- **Travail à faire**
- a) Recopiez le passage de l'extrait sur la politique de l'asile compris entre « M. Michel Bouvard, Président, a » et « forme plus allégée. », bornes incluses, en substituant « arrêtés » à « décrets ».
- b) Prolongez l'extrait consacré au coût de la politique de l'asile au-delà de sa dernière phrase.

En dépit de l'application de la LOLF, il n'est pas encore possible d'évaluer le coût de la politique de l'asile. La Commission des finances, comme la Mission, doivent donc promouvoir une véritable dynamique portant aussi bien sur la rationalisation des structures de gestion que sur l'élaboration des outils de suivi de leur efficacité, nécessaires au chiffrage des coûts globaux de ces politiques.

M. Michel Bouvard, Président, a remercié la Rapporteure pour la qualité de son travail de suivi et a souhaité évoquer trois points : le versement par les ASSEDIC de l'allocation temporaire d'attente, où il y a urgence à définir une mécanique plus transparente ; l'importance de la publication des décrets d'application de l'aide médicale d'État ; une meilleure identification de l'ensemble des coûts des demandes d'asile, dans l'esprit des documents de politique transversale, mais sous une forme plus allégée.

- **Données enregistrées**
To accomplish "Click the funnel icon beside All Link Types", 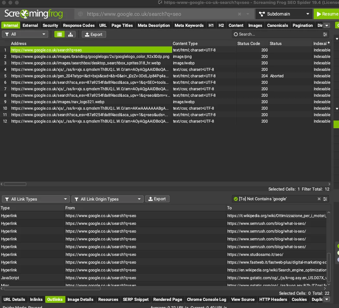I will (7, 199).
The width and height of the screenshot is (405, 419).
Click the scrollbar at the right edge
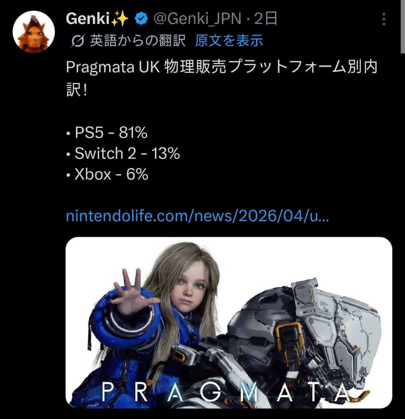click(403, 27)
...
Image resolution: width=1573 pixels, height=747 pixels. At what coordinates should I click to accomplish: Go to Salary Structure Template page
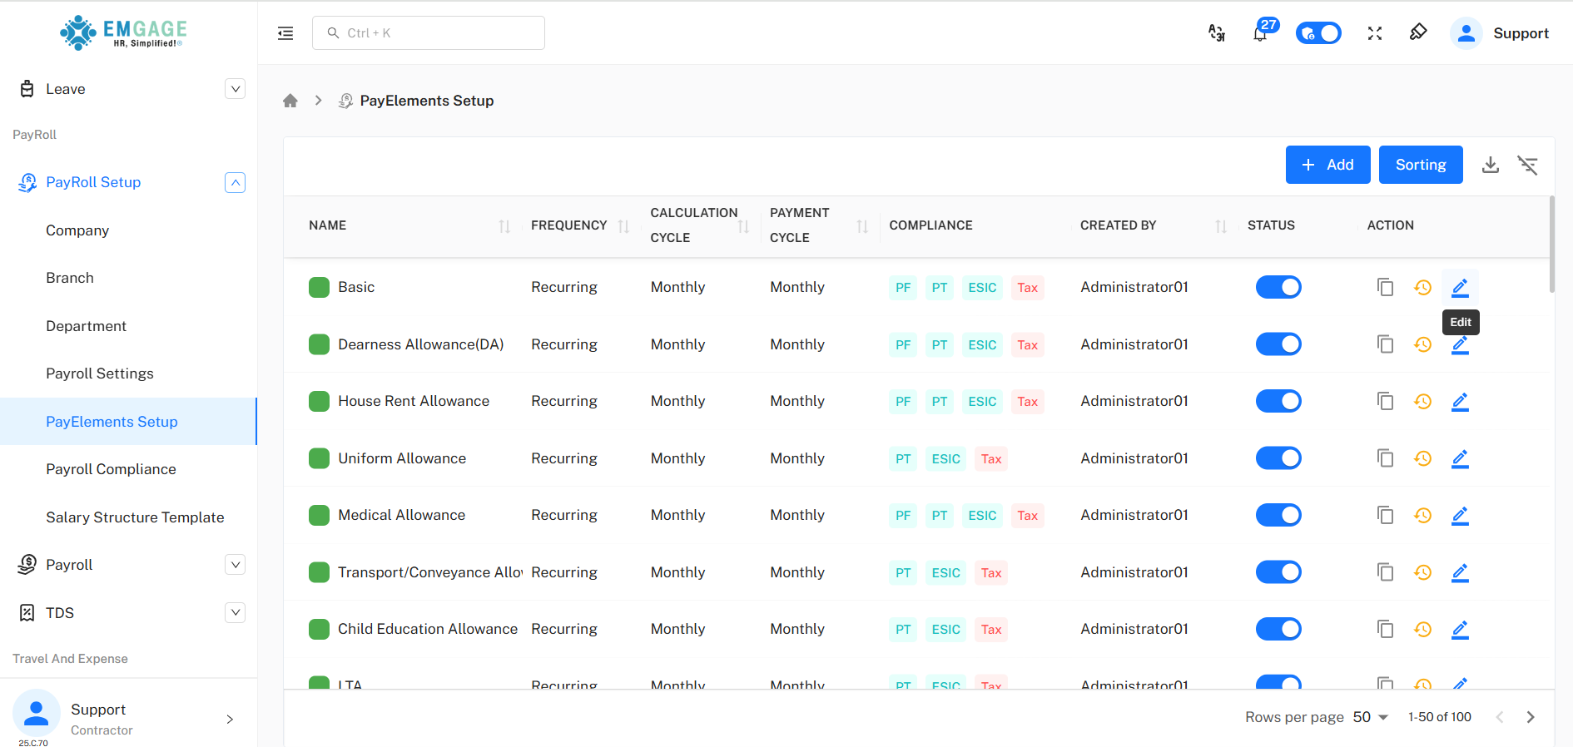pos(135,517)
* * *
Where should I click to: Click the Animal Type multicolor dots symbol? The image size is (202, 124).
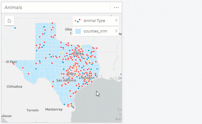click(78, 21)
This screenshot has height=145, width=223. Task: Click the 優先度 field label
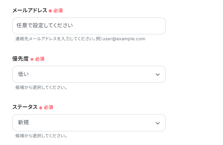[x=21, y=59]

- **Réponses par consigne**
- a)
M. Michel Bouvard, Président, a remercié la Rapporteure pour la qualité de son travail de suivi et a souhaité évoquer trois points : le versement par les ASSEDIC de l'allocation temporaire d'attente, où il y a urgence à définir une mécanique plus transparente ; l'importance de la publication des arrêtés d'application de l'aide médicale d'État ; une meilleure identification de l'ensemble des coûts des demandes d'asile, dans l'esprit des documents de politique transversale, mais sous une forme plus allégée.

- b)
M. Jean-Louis Dumont a souligné que le rapport éclaire d'une lumière crue les réussites du Gouvernement en matière de réduction des flux et de règlement des problèmes de stock de personnes en attente. Mais il s'agit d'hommes, de femmes et d'enfants. Ainsi, dans le département de la Meuse, on constate une dégradation des relations entre les services administratifs de la préfecture et les associations qui accompagnent les personnes en attente de régularisation. La Ligue des droits de l'Homme dénonce les pratiques tendant à ce que, dans les préfectures, les demandeurs d'asile soient systématiquement appréhendés et remis aux autorités de police.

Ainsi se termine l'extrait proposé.